Identify every line in the records below that contains the word "agent", and reproduce each one.

—————

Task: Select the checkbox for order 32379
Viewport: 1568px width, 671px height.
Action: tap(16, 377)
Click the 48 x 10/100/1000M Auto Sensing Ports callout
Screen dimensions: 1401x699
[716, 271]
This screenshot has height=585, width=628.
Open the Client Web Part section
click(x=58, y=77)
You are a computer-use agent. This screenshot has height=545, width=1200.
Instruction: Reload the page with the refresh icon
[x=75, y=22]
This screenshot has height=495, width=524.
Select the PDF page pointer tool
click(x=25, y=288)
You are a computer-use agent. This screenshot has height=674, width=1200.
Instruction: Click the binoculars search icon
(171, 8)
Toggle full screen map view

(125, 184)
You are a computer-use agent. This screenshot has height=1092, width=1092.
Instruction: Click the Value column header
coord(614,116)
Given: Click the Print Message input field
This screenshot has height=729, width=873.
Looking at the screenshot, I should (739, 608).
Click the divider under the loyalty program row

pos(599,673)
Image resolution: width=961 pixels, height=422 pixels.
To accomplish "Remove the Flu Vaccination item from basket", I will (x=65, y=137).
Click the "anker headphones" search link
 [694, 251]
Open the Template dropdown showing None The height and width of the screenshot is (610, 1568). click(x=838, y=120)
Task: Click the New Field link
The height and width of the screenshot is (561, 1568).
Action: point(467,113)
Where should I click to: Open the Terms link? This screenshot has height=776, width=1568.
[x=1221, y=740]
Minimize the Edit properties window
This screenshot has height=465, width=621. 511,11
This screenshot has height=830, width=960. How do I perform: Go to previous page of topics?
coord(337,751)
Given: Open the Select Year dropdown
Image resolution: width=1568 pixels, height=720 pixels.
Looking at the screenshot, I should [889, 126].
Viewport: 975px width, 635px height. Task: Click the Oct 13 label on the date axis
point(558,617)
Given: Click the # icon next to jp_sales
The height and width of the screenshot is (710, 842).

—————

Response below
You are a computer-use agent. This screenshot has height=545, width=1200.
You are a computer-use agent. This screenshot has height=674, width=1200.
You are a computer-use agent. This screenshot has height=1092, width=1092.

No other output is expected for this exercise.